Возьмите хотя бы Косово. Все это происходило там на наших глазах — в течение последних 50 лет этнический состав изменился, потому что сербы очень щедро делились своей землей с албанцами, помогали им из последних сил, защищали их и в результате остались в меньшинстве на своей земле.
То же самое может произойти в Европе сейчас, если она пойдет по пути бесконечного приема беженцев. Европейцы могут остаться в меньшинстве на своей земле. И тогда это меньшинство, ставшее большинством, сможет навязывать свои собственные законы этой земле? У европейцев и мигрантов могут оказаться несовместимые моральные принципы. Ваш рецепт универсальным не является.
— Наверняка. А какой является?
— Нет такого. Разные способы измерения справедливости несовместимы. Их используют интуитивно и в зависимости от нужды.
— Раз у каждого своя справедливость, то зачем вообще нужна теория о справедливости войны или о ее моральной обоснованности?
— Я склонен считать правильным, что война может быть морально оправданна или даже морально необходима, хотя и несправедлива.
— В случае Карабаха она морально необходима обеим сторонам.
— Когда мы говорим о моральной оправданности, мы по крайней мере можем прислушаться к другой стороне и понять ее, а когда мы говорим о справедливости, мы исключаем такую возможность.
— В армяно-азербайджанском конфликте другую сторону никто не слушает, ее не понимают и искренне ненавидят.
— Это есть, но если бы речь шла о справедливости, было бы еще хуже. Невозможно провести точную грань. Мораль не помогает в этом. Лучше придерживаться международного права, пока это возможно.
— Да, но международное право включает в себя два взаимоисключающих принципа — право на самоопределение и право на территориальную целостность.
— Потому что в его основании тоже лежат противоречивые моральные принципы — и толковаться оно может различно. Нет универсального рецепта. Международное право тоже не всегда помогает.
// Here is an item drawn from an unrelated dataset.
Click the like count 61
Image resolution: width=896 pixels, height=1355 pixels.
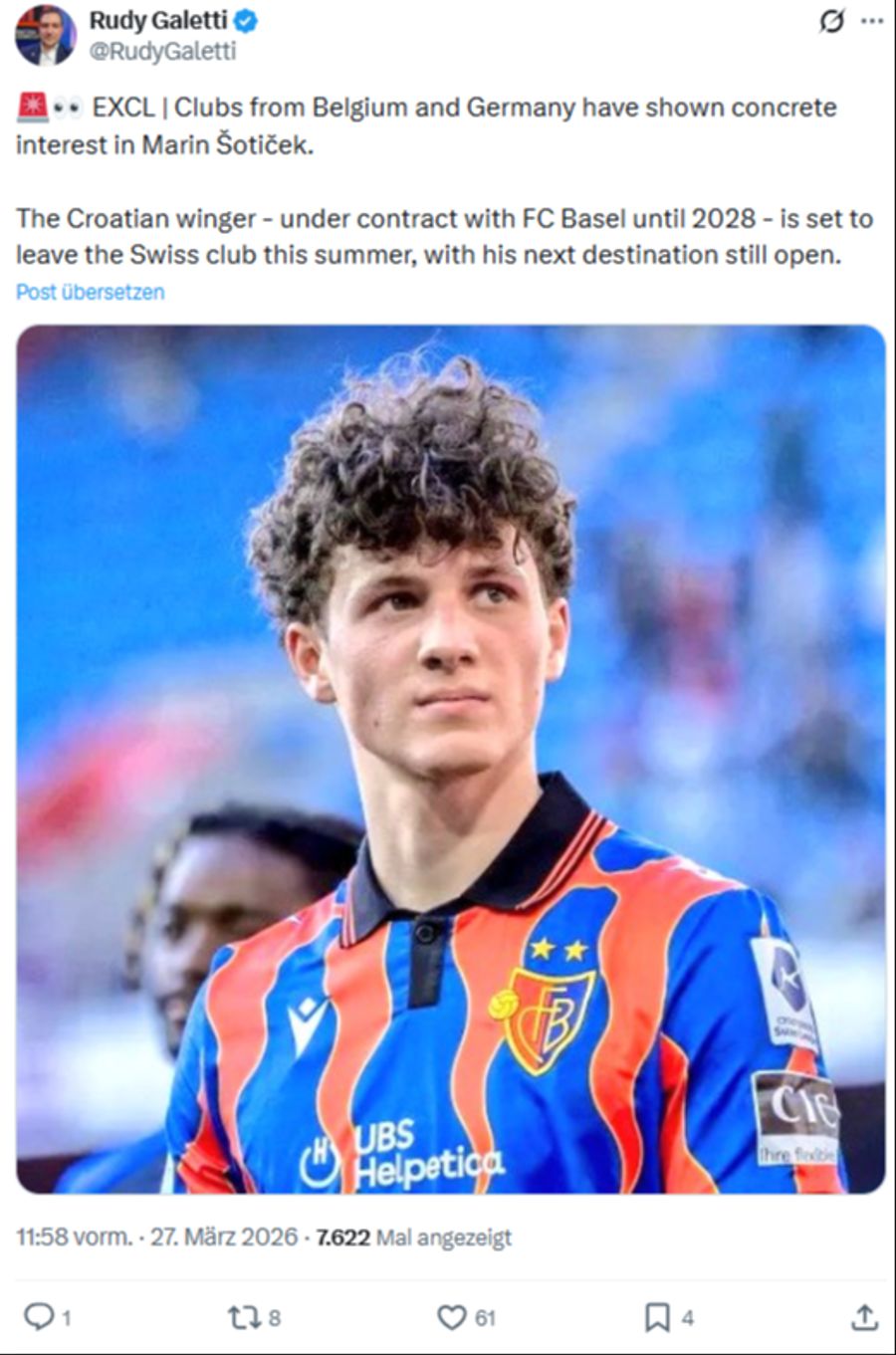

Но теория справедливой войны к тому же еще ставит себя выше международного права. Раньше универсальным было право сильного, кто победит, тот и прав. И если эта война более-менее соответствовала правилам дуэли, то с этим смирялись. Мораль, к сожалению, усугубляет многие вещи, а не помогает их решить. Нет такой общеприемлемой универсальной этической доктрины, которая позволила бы нам провести грань между добром и злом раз и навсегда. Это все на уровне интуиции происходит.
Этика в лучшем случае помогает нам выработать язык, на котором мы говорим о справедливости, о добре и зле, дает нам возможность спорить. Если бы универсальная теория и была, то было бы, пожалуй, еще хуже, ведь она бы стала эдаким «великим инквизитором». Мораль — это способ диалога. Мы просто выдвигаем свои соображения и пытаемся убедить другого человека. Мы уважаем его, по крайней мере.
— Если взять, например, войну в Южной Осетии, то грузины начали войну с моральным обоснованием, что Южная Осетия — это их земля, для Южной Осетии это была морально необходимая оборонительная война, а Россия вмешалась, чтобы защитить южных осетин и граждан РФ от геноцида. Получается, все имели моральное обоснование.
— Да, там все правы. Я допускаю, что есть какие-то случаи, когда можно совершенно точно сказать, кто прав, а кто виноват, когда какой-то совершенно озверелый диктатор вторгается и начинает уничтожать людей.
О Гитлере и Сталине
— Какие?
— Скажем, вторжение Гитлера в Польшу [в 1939 году]. Тут трудно какие-то принципы справедливости привести в его поддержку.
— Так и советская власть ввела в Польшу войска. И чем это отличается?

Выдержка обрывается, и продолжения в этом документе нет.